> **What the task asks**
Reproduce the data between the lines holding "Screen dimensions: 1200x800" and "Action: [x=316, y=179]", inclusive, swapping "chevron" for "arrow" and leaving everything else as it is. Omit the pictures.

> **Dataset excerpts**

^^^^^^^^

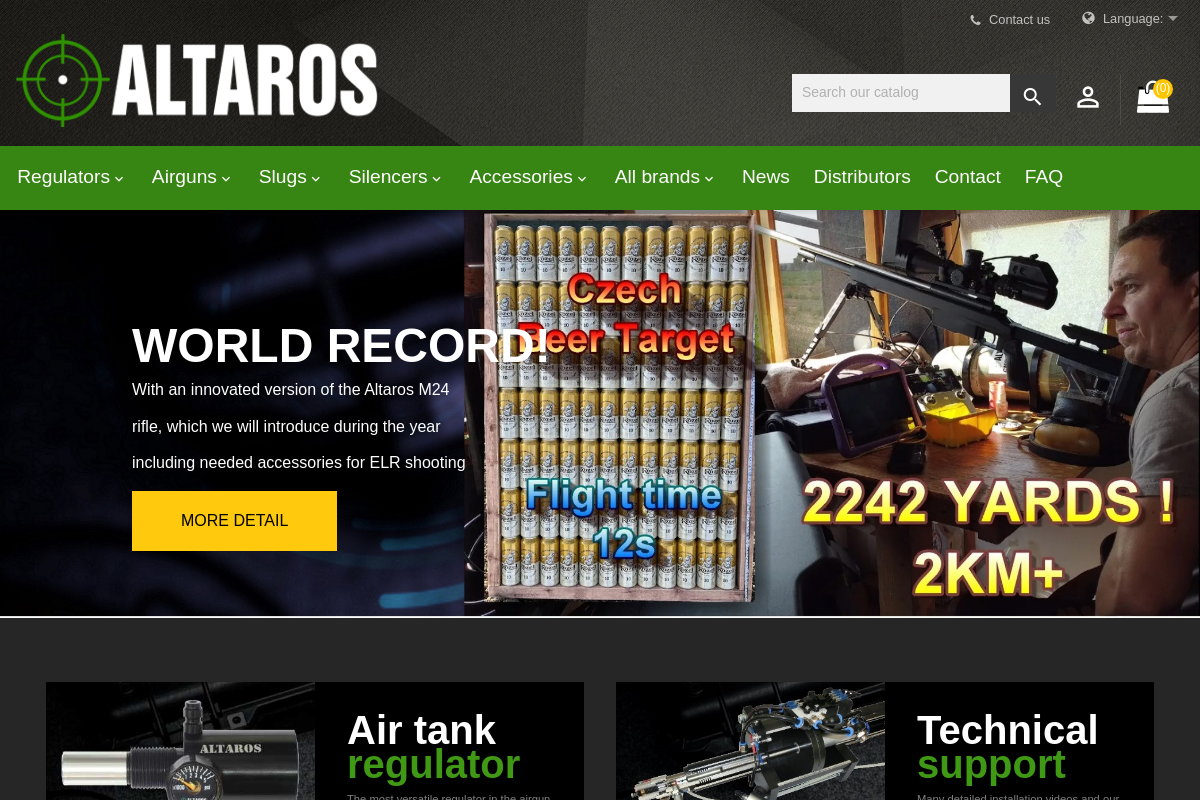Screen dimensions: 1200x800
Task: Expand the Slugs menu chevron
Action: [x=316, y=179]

^^^^^^^^

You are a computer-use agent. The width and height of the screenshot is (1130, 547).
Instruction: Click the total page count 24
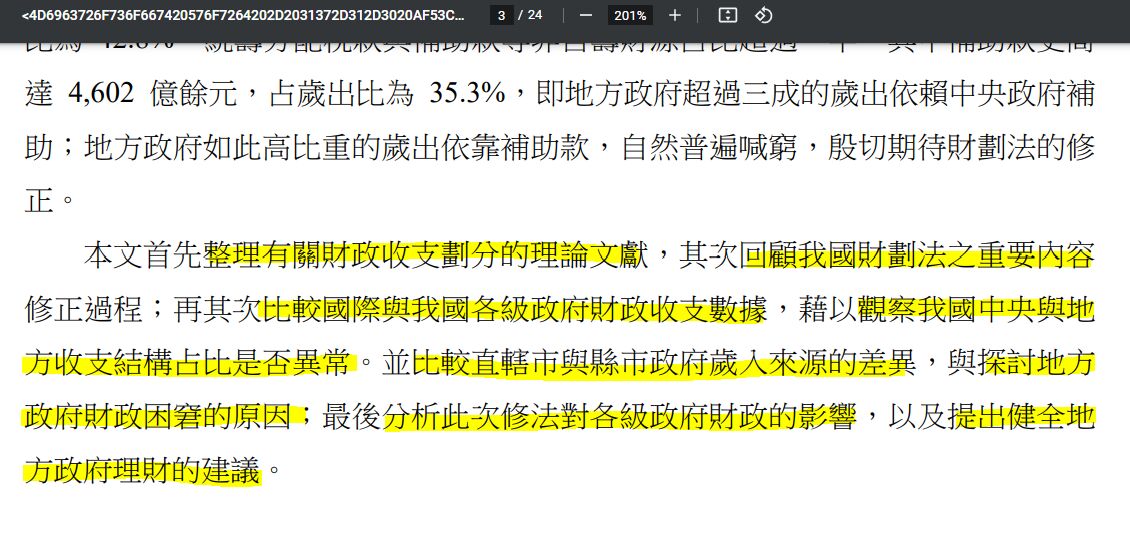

^^^^^^^^

> **Response to this task**
Screen dimensions: 1200x800
Task: Expand the Slugs menu arrow
Action: [x=316, y=179]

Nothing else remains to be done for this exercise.